((

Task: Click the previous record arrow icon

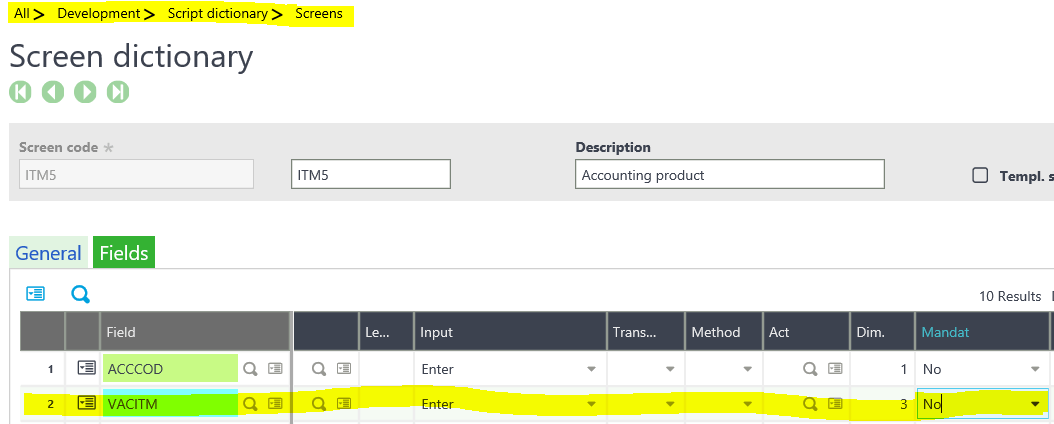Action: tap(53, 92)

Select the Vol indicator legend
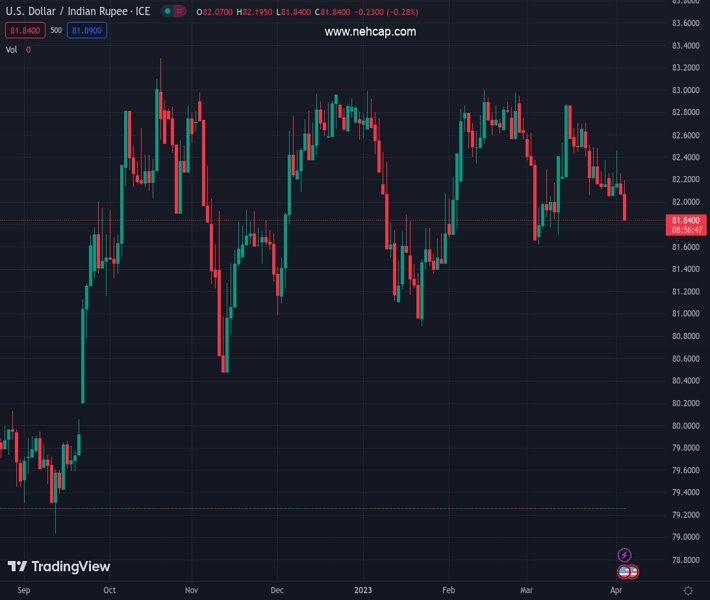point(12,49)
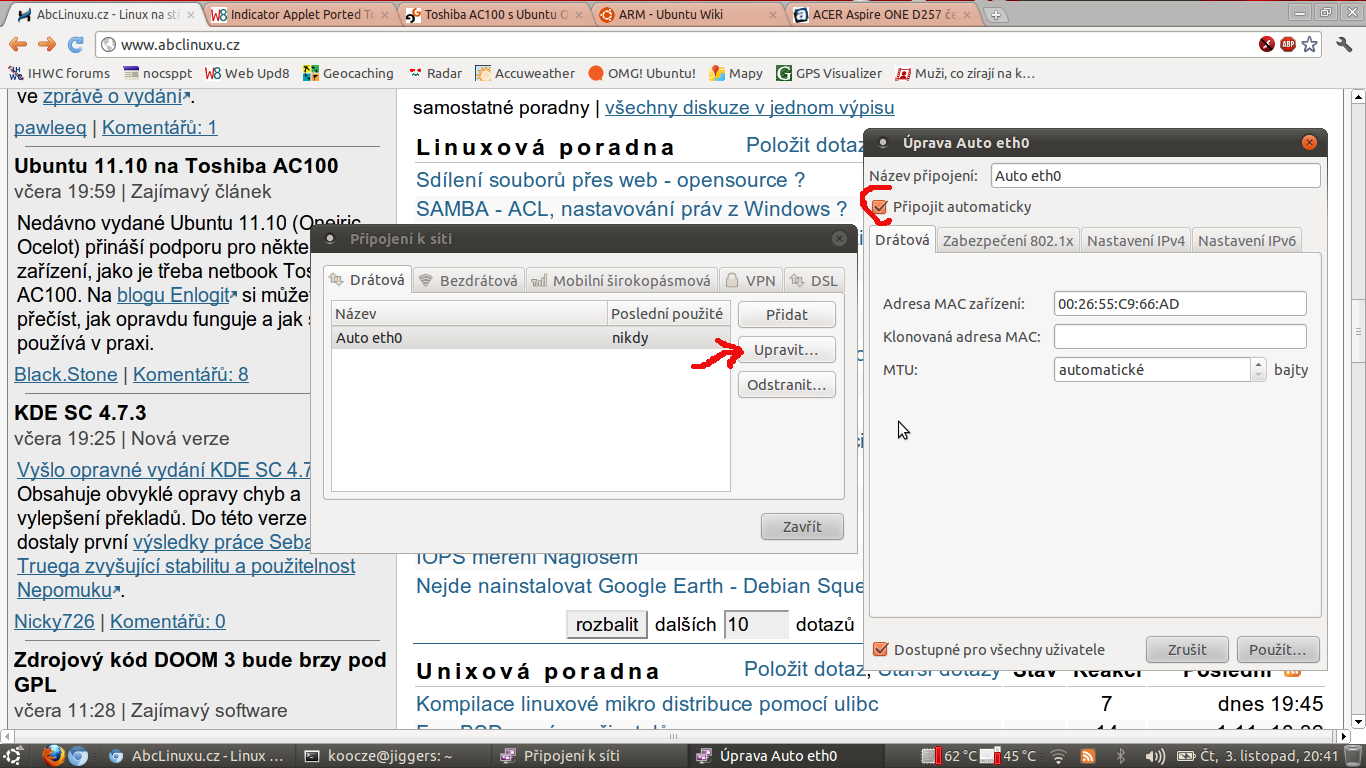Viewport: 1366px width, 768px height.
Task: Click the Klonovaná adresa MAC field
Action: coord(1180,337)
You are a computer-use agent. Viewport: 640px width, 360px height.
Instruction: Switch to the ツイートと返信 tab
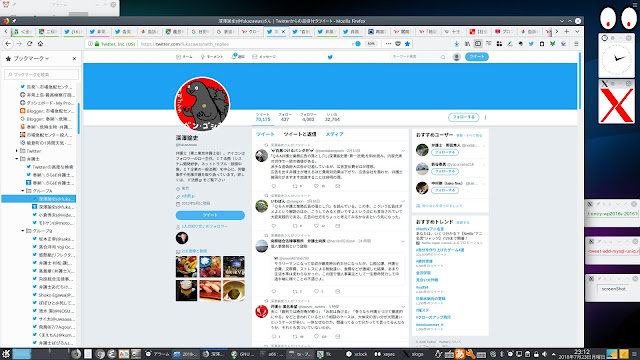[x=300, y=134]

))

With all pictures omitted, return exactly the lines from the one containing "Select the Vol indicator legend" through the end of the entries above.

→ Result of the task:
Select the Vol indicator legend
point(12,49)
Viewport: 1366px width, 768px height.
Task: Click the Klonovaná adresa MAC field
Action: coord(1180,337)
You are a computer-use agent. Viewport: 640px width, 360px height.
Instruction: Switch to the ツイートと返信 tab
[x=300, y=134]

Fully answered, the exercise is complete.